Posted in Epiphanies and Meditations, Just life | Tagged , | 6 Comments

The East Coast Shuffle pt 1

It’s actually a fine thing when a child grows up to outshine her parents.  But it’s not so great when she grows up to be one of them.  Like Barbara Boyce.  She lived in a big old house down on 2nd or 3rd North with a bunch of other girls in our BYU ward, and she was soooo nice. And she was soooo classy.  She could have gotten up in the morning, tied her hair in a knot and thrown on an old shower curtain, and she’d have looked like the classiest person to ever walk the planet.  She always made me feel like I was something special, which is ironic because I am to class basically what acoustic tile is to sound.

            And Katherine Stadelbauer. One of the eighty girls my age in our Scarsdale ward – a pack of us, like sisters, loving-hating, going to camp together all through high school.  Katherine used to wear these cool Villager cardigans.  My mother draped me in whatever we could find at Korvettes.  Katherine had hair like a waterfall.  My hair couldn’t hold a flip to save its life.  I could sleep in curlers all night (yeah—what was that about?) and in the morning, my hair would hold the curl for about fifteen seconds before it fell over sideways and died.

            But it was more than that—from her first breath, Katherine had it—panache, charisma, that je ne sais quois.  Me?  I never got over being an adolescent.  In later years, when we ran into each other again at BYU, she said, most disingenuously, “You could look good, if you’d just take care of yourself.”
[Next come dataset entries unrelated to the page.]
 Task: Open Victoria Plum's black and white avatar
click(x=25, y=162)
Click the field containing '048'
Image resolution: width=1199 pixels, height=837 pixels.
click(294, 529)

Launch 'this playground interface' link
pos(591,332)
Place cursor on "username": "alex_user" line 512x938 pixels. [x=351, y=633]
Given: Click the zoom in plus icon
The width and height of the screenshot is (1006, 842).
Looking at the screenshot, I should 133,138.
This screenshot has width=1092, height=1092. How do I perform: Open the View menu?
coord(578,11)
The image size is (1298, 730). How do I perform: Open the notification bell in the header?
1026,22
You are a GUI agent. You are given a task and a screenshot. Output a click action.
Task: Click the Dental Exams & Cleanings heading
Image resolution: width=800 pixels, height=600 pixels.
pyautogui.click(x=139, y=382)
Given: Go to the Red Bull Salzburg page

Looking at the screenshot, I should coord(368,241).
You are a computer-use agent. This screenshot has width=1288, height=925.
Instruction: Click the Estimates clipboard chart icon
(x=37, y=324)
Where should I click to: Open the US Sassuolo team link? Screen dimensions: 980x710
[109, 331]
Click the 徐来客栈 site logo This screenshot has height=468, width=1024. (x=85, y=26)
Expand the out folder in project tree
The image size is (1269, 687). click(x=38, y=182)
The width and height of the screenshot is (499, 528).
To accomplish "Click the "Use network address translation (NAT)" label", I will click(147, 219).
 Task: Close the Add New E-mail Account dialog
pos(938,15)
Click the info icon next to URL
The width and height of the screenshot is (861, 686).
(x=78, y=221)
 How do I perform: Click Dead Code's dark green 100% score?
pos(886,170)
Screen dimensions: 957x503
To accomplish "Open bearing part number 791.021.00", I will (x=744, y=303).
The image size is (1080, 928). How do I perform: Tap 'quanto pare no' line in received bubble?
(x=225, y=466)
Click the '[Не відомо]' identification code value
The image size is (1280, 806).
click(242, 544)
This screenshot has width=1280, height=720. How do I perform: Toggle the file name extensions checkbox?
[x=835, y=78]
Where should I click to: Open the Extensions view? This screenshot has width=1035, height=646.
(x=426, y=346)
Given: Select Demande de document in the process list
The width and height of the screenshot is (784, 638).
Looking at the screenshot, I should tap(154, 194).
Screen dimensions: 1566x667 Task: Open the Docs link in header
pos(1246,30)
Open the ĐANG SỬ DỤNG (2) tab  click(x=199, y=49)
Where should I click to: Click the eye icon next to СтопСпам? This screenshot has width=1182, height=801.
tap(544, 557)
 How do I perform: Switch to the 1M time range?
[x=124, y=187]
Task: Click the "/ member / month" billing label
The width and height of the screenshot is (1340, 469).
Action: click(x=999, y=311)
            So yes, I taught my kids everything – reading, writing, writhmatic – music, photography, art, dance.  And now they all do all of it better than I do.  Which is right.  Which is good.  Except I find myself coveting my daughter’s eye.  You go to Gin’s place and look at her shots, you suddenly turn French and kiss the tips of your fingers (superb!!).  With her, you are in the presence of greatness.  And now she has moved to the East Coast, and lives in the presence of Autumn at its most classical.

            Which is why I am here.  I got tired of playing my little mountains against her deciduous forest.  It wasn’t fair.  So I came out here to get some maple shots for myself.  Only to find the weather gone weary and dreary.  Which means we have to stay mostly indoors – which is even sadder because Ginna’s house is just like Barbara Boyce, welcoming, generous, and carelessly classy with that gift of scattered and unselfconscious whimsy and artsiness that makes it a joy to behold.

            So I have turned the tables by taking pictures of her world – albeit in the perennially low light that has plagued me all through this season.  Or is it my eyes are just getting worse and I can’t tell when I’m focused anymore?  Well, through rain, dusk and inside lighting I have stolen these images – and now I offer them up, hoping that what has made me happy will do the same for you.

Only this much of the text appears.